> WHAT IS ASKED: Report only the number of lines in the data below that contain the string "list".

Data items

[Start]

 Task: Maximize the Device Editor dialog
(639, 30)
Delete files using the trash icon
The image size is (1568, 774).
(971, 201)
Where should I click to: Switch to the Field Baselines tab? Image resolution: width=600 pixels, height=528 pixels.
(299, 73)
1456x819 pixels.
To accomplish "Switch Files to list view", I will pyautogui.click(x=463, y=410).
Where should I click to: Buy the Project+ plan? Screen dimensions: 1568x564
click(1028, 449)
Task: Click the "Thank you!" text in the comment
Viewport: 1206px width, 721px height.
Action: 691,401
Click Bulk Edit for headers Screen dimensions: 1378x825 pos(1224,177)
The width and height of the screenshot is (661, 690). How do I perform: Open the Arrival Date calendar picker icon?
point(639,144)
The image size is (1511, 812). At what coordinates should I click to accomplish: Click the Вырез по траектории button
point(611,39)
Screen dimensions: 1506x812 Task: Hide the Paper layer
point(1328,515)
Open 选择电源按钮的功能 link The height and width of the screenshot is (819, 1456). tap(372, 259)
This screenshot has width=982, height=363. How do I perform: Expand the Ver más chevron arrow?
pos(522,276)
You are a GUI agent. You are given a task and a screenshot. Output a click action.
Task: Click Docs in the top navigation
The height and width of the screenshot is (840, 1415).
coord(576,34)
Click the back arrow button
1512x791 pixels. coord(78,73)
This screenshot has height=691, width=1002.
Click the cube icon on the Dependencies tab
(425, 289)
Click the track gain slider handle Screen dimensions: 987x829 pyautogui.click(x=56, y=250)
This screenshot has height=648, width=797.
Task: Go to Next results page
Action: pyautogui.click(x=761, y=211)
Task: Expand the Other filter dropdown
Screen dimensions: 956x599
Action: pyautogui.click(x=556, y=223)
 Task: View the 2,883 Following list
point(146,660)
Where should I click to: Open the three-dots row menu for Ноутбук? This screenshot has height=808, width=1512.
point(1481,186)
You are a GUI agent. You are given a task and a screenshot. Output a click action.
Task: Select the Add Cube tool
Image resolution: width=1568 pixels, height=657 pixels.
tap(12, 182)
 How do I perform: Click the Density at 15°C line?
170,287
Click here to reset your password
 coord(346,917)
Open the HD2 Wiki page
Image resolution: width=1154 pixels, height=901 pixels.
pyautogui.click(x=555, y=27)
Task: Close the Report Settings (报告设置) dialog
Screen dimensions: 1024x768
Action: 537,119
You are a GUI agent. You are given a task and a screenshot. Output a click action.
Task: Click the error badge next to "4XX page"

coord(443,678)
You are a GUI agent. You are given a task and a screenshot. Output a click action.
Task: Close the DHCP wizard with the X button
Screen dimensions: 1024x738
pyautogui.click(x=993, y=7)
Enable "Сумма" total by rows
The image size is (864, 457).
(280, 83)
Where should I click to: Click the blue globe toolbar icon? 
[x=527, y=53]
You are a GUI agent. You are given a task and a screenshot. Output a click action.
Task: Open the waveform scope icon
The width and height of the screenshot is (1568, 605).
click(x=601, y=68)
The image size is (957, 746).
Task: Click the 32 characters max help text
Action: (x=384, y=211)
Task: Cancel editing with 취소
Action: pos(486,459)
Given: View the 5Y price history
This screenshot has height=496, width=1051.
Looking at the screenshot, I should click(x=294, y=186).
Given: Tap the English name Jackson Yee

[End]

> SOLUTION TO THIS TASK: 2